On Tue, 29 Mar 2022 at 18:51, Jan Sikorski jsikorski@codeweavers.com wrote:
My test subject is Final Fantasy XIV, which stresses this functionality quite a bit. It’s executing many draw calls in total, tightly, and between the calls it almost always changes the shader, input layout and/or vertex buffers. This patch increases the frame rate of a particular scene from 73 to 85 (approximately). In another test I changed the comparison function to be a plain memcmp of the entire pipeline key (with adjustments to make it work), which performed at 52 fps. Previously I also tried using the hash for early rejection only, but it didn’t improve the frame rate too much (sorry, no number now). As it turns out most of the comparisons, in FFXIV anyway, are decided early, with the notable exception of the last one in case of a cache hit. Last thing I tried was separating tracking STATE_STREAMSRC from the stuff that only requires us to rebind vertex buffers, i.e. buffers and offsets, which didn’t have a measurable effect on the frame rate in this case. The search took a significant percentage of adapter_vk_draw_primitive call, which I eyeballed to be around 30% on average, about half of which is the final full comparison. It looks like it’s slow because the keys are big, also a profiler is telling me that cache and branch predictor misses are impacting this code (though I don’t trust this reading much). In that case what you mentioned would likely improve it, but maybe not quite as much using just the hash, especially when compared to using the shrinked key for computing the hash too. Given that the lookup is taking up a sizeable chunk of the entire draw call, and this is a hot path, I’m in favor of making sure it’s about as fast as it can be. Regarding controversy, as long as the probability of a collision is of about the same magnitude as probability of hardware failure, I don’t really care. 64 bits might be on the edge, but 128 would suffice?
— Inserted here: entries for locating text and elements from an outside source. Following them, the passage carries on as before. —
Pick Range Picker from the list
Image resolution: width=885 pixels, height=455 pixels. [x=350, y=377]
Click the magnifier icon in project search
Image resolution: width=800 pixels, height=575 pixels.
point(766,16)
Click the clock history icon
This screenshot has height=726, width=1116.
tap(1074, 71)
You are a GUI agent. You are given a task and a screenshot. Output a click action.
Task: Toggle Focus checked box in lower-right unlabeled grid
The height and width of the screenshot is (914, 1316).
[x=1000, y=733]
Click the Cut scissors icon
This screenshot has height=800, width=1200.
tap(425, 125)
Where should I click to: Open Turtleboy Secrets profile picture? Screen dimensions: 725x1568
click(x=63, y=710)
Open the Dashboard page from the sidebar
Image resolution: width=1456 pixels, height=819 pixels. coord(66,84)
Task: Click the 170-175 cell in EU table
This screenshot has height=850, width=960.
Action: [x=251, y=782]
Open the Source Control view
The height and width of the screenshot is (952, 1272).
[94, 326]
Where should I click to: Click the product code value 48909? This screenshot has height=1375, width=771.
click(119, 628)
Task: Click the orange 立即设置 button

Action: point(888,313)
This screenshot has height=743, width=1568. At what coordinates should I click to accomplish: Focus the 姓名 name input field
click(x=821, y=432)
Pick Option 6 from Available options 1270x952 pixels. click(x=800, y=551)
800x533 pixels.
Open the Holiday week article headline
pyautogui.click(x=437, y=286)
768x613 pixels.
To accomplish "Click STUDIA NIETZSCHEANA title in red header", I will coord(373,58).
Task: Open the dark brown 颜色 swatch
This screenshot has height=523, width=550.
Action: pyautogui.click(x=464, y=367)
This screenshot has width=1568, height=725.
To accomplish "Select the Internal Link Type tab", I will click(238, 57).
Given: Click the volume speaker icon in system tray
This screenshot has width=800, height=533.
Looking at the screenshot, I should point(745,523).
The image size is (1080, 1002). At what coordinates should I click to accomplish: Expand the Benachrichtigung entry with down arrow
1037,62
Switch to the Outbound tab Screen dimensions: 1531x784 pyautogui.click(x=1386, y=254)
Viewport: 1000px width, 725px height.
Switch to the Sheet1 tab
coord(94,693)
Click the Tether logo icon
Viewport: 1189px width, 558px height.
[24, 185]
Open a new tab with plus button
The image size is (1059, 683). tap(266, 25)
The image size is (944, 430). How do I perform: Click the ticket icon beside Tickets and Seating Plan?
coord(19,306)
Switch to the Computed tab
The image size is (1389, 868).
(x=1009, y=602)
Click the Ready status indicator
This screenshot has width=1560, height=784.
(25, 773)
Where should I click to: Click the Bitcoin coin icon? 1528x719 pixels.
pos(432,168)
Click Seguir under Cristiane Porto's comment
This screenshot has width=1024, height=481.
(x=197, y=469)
I suppose that's fair enough. For what it's worth, I'm not usually that lucky, so I tend to view these things as "if it can collide you might as well assume it's going to collide". And of course it's going to be a total pain to debug when it does. That said, I'd be willing to give the 128-bit hash a try.
A couple of other thoughts:
- 73 fps to 85 fps would be about a 2 ms improvement. The size of the wined3d_graphics_pipeline_key_vk structure is about 1.5 kB. (We have two of these structures when doing the compare, but we still need to read one of them with the proposed patch.) How many draw calls are there per frame on average in this application? 5000 may be a bit on the high side, but that would get us to about 3.6 GiB/s. That seems plausible for DDR4, but a bit on the low side. Any chance some well-placed __builtin_prefetch() calls would improve things? It's clearly not going to be as fast as simply skipping the compare, but perhaps we can get a bit closer to actual DDR4 speeds.
- This seems to imply that hashing the key is still going to take a significant amount of time; about on the order of the 2 ms the proposed patch would save. Reducing the key size would still seem helpful in that case.
- If we can get the key to fit in a cacheline, we're probably not going to see further improvement by comparing only the hashes. This may be non-trivial though.